— Start of Materials provided —

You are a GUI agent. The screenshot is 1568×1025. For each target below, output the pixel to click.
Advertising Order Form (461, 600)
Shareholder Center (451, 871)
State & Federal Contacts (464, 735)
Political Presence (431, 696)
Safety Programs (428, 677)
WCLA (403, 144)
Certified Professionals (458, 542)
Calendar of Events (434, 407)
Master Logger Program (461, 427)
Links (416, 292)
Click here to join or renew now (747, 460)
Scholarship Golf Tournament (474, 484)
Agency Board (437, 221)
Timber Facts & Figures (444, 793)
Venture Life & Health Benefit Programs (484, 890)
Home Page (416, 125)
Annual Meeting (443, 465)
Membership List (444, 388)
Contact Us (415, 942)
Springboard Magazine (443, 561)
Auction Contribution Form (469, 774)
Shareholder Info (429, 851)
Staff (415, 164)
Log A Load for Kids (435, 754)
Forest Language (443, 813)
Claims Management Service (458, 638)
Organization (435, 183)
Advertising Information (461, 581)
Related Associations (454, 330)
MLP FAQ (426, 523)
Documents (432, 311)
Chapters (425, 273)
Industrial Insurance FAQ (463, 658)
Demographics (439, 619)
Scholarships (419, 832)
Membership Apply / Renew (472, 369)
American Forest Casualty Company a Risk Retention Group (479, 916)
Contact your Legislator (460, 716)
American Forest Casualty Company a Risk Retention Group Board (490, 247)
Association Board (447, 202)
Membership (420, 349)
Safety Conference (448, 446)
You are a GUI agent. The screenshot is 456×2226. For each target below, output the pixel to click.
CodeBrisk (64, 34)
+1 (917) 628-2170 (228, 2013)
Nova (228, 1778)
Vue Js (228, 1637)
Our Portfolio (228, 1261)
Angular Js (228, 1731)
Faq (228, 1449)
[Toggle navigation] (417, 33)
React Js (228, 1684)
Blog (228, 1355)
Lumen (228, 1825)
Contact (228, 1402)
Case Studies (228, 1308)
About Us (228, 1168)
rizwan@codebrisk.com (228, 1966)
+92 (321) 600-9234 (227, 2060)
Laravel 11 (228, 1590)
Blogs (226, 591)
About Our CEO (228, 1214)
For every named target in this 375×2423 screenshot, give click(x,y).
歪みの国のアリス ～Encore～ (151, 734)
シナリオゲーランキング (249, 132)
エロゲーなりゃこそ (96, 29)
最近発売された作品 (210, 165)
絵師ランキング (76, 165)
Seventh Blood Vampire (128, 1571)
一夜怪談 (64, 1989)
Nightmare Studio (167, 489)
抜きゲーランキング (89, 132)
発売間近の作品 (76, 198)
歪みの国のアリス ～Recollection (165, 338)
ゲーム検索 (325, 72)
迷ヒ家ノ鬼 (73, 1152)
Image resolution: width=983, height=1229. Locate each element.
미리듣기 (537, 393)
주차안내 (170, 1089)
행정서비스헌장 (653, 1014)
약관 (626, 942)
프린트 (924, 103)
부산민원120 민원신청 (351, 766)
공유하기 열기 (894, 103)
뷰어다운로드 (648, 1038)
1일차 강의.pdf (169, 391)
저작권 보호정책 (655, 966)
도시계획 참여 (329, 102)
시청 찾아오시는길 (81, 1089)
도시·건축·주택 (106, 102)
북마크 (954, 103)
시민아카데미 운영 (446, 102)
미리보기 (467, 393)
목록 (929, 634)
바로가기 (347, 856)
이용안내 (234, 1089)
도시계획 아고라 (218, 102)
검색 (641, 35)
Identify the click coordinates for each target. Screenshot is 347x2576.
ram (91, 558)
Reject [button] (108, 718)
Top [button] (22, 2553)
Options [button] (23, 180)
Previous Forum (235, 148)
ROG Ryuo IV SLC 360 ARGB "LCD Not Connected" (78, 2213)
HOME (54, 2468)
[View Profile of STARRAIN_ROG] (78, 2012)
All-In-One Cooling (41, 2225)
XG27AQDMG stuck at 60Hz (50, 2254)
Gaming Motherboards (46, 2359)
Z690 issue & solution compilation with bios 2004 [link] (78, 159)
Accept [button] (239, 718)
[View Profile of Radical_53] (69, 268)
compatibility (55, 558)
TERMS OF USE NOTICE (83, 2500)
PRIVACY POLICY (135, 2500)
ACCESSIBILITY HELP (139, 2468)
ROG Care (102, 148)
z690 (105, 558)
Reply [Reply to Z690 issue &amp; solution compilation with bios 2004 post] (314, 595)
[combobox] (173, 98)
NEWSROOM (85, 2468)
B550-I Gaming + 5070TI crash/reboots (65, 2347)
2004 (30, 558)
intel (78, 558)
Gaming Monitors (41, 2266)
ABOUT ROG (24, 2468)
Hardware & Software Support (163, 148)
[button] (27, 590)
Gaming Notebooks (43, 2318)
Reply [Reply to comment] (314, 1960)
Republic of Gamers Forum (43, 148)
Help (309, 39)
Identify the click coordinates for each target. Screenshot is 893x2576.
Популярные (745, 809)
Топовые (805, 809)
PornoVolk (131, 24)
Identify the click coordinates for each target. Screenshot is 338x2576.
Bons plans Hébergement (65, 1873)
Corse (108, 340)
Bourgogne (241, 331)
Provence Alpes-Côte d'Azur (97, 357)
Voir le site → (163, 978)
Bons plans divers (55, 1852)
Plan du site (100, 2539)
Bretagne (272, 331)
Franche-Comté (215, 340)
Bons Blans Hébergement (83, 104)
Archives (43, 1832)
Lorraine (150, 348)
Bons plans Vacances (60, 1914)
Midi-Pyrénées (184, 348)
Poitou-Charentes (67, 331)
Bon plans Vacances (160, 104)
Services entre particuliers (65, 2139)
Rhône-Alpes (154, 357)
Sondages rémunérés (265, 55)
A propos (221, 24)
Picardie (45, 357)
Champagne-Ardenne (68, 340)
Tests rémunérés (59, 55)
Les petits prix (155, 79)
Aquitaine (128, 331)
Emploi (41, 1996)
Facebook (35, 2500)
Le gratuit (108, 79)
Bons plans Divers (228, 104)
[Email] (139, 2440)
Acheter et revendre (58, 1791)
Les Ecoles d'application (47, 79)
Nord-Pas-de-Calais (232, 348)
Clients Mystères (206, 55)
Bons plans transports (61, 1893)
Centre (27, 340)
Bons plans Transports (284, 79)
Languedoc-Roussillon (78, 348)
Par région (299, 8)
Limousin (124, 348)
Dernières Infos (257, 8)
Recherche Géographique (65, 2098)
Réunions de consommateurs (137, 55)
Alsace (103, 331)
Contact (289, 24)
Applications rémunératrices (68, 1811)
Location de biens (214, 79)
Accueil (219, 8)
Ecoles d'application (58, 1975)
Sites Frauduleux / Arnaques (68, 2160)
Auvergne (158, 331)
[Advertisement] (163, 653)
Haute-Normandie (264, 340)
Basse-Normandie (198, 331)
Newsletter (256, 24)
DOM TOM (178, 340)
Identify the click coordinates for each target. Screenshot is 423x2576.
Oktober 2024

— End of Materials provided —

Task goal: Rewrite the stretch from the line containing "Tests rémunérés (59, 55)" through the end of the records, leaving every line unchanged except that each coordinate in the answers is increased by 38.

Written response:
Tests rémunérés (97, 93)
Les petits prix (193, 117)
Aquitaine (166, 369)
Emploi (79, 2034)
Facebook (73, 2538)
Le gratuit (146, 117)
Bons plans Divers (266, 142)
[Email] (177, 2478)
Acheter et revendre (96, 1829)
Les Ecoles d'application (85, 117)
Nord-Pas-de-Calais (270, 386)
Clients Mystères (244, 93)
Bons plans transports (99, 1931)
Centre (65, 378)
Bons plans Transports (322, 117)
Languedoc-Roussillon (116, 386)
Par région (337, 46)
Limousin (162, 386)
Dernières Infos (295, 46)
Recherche Géographique (103, 2136)
Réunions de consommateurs (175, 93)
Alsace (141, 369)
Contact (327, 62)
Applications rémunératrices (106, 1849)
Location de biens (252, 117)
Accueil (257, 46)
Ecoles d'application (96, 2013)
Sites Frauduleux / Arnaques (106, 2198)
Auvergne (196, 369)
[Advertisement] (201, 691)
Haute-Normandie (302, 378)
Basse-Normandie (236, 369)
Newsletter (294, 62)
DOM TOM (216, 378)
Identify the click coordinates for each target. Screenshot is 423x2576.
Oktober 2024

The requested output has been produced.